United States District Court, W.D. Kentucky, Owensboro Division
NANCY J. MCCARTY, individually, and as Personal Representative of the Estate of DAVID W. MCCARTY, Deceased, PLAINTIFFS And LIBERTY MUTUAL AGENCY MARKETS, INTERVENING PLAINTIFF
COVOL FUELS NO. 2, LLC, DEFENDANT
Decided October 15, 2013
[Copyrighted Material Omitted]
[Copyrighted Material Omitted]
For Nancy J. McCarty, Individually, and as Personal Representative of the Estate of David W. McCarty, Deceased, Plaintiff: Travis L. Holtrey, LEAD ATTORNEY, Tyler H. Johnson, Foreman Watson Holtrey, LLP, Owensboro, KY; Lane C. Siesky, Siesky Law Firm, PC, Evansville, IN.
For Liberty Mutual Agency Markets, Intervenor Plaintiff: Mark W. Howard, LEAD ATTORNEY, H. Douglas Jones, Jones Howard Law, PLLC, Florence, KY.
For Covol Fuels No. 2, LLC, a Utah Corporation, Defendant: Robert D. Bobrow, Robert Estes Stopher, Boehl Stopher & Graves, LLP - Louisville, Louisville, KY.
Joseph H. McKinley, Jr., Chief United States District Judge.
MEMORANDUM OPINION AND ORDER
This matter is before the Court on Defendant Covol Fuels No. 2's (" Covol" ) Motion for Summary Judgment [DN 120] and Motion to Exclude, or Limit Testimony of, Plaintiff's Expert Witnesses [DN 122]. Additionally, other matters before the Court are Plaintiffs' Motion for Partial Summary Judgment [DN 113], Daubert Motion to Exclude Testimony and Opinions of Dr. George R. Nichols [DN 115], Motion In Limine Excluding Any Reference at Trial to David McCarty's Alleged Marijuana Use [DN 116], and Motion for Sanctions is [DN 114].
On February 26, 2009, David McCarty, employed by Evansville Garage Doors, fell and suffered fatal injuries while installing an overhead commercial-grade door at the Minuteman Fines Recovery Plant located in Muhlenberg County. Covol hired H & B Builders to construct the post-frame building at the facility, and to complete this building, H & B Builders subcontracted the installation of the garage door to Evansville Garage Doors.
On the day of the fall, McCarty and Jeremy Means were sent to Covol's facility to install the garage door, but McCarty was the lead installer for the project. The incident that led to McCarty's death occurred while McCarty and Means were
checking the tension spring in the door. Means and McCarty bolted the door to the tension wheel and used a forklift to raise the door to the height needed and to keep the door from falling while they were working. After bolting the door on the tension wheel, Means and McCarty decided that they no longer needed the forklift to restrain the door. To make the adjustments to the tension wheel, Means used a man-lift to put himself in position and McCarty positioned himself on the top of a ladder directly below the opening of the door. While checking the tension in the door, McCarty and Means pulled down on the garage door, which caused the door to fully descend and strike the ladder McCarty was using. Even though McCarty was wearing a safety harness and had tie-offs, he was not tied-off to anything that would have prevented his fall. As a result, McCarty fell from the ladder and hit his head against the concrete floor below him.

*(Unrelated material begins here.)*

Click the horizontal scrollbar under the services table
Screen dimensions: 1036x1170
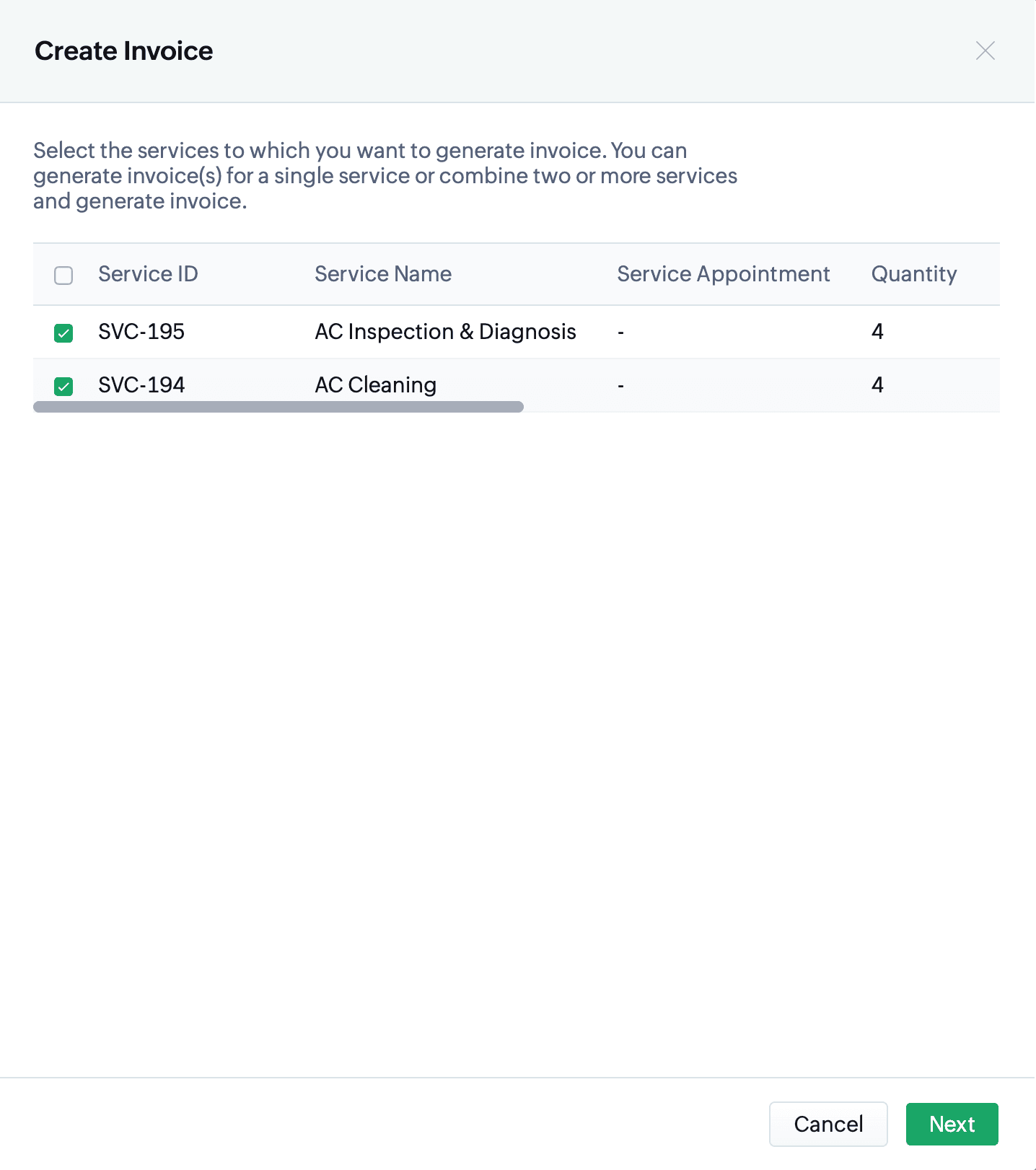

Following the incident at Covol, William Barnwell, a Mine Safety and Health Coal Mine Inspector, conducted an investigation into how McCarty fell from the ladder. Barnwell concluded that McCarty's fall resulted from the placement of his ladder directly below the door opening, the failure of Means and McCarty to follow the installation instructions for the door, and the lack of restraint devices used to prevent the door from descending as it did when it struck the ladder. However, " the root" cause of the incident, Barnwell reported, was that " [t]he steel curtain was not blocked from motion during the installation of the door as required in the manufacturer's installation manual." (MSHA's Report, DN 51-1, at 12). Additionally, the inspector found the garage door itself free of any defects that would have contributed to the accident.
II. STANDARD OF REVIEW
Before the Court may grant a motion for summary judgment, it must find that there is no genuine dispute as to any material fact and that the moving party is entitled to judgment as a matter of law. Fed.R.Civ.P. 56(a). The moving party bears the initial burden of specifying the basis for its motion and identifying that portion of the record that demonstrates the absence of a genuine issue of material fact. Celotex Corp. v. Catrett, 477 U.S. 317, 322, 106 S.Ct. 2548, 91 L.Ed.2d 265 (1986). Once the moving party satisfies this burden, the non-moving party thereafter must produce specific facts demonstrating a genuine issue of fact for trial. Anderson v. Liberty Lobby, Inc., 477 U.S. 242, 247-48, 106 S.Ct. 2505, 91 L.Ed.2d 202 (1986).
Although the Court must review the evidence in the light most favorable to the non-moving party, the non-moving party must do more than merely show that there is some " metaphysical doubt as to the material facts." Matsushita Elec. Indus. Co., Ltd. v. Zenith Radio Corp., 475 U.S. 574, 586, 106 S.Ct. 1348, 89 L.Ed.2d 538 (1986). Instead, the Federal Rules of Civil Procedure require the non-moving party to present specific facts showing that a genuine factual issue exists by " citing to particular parts of materials in the record" or by " showing that the materials cited do not establish the absence . . . of a genuine dispute[.]" Fed.R.Civ.P. 56(c)(1). " The mere existence of a scintilla of evidence in support of the [non-moving party's] position will be insufficient; there must be evidence on which the jury could reasonably find for the [non-moving party]." Anderson, 477 U.S. at 252. It is against this standard the Court reviews the following facts.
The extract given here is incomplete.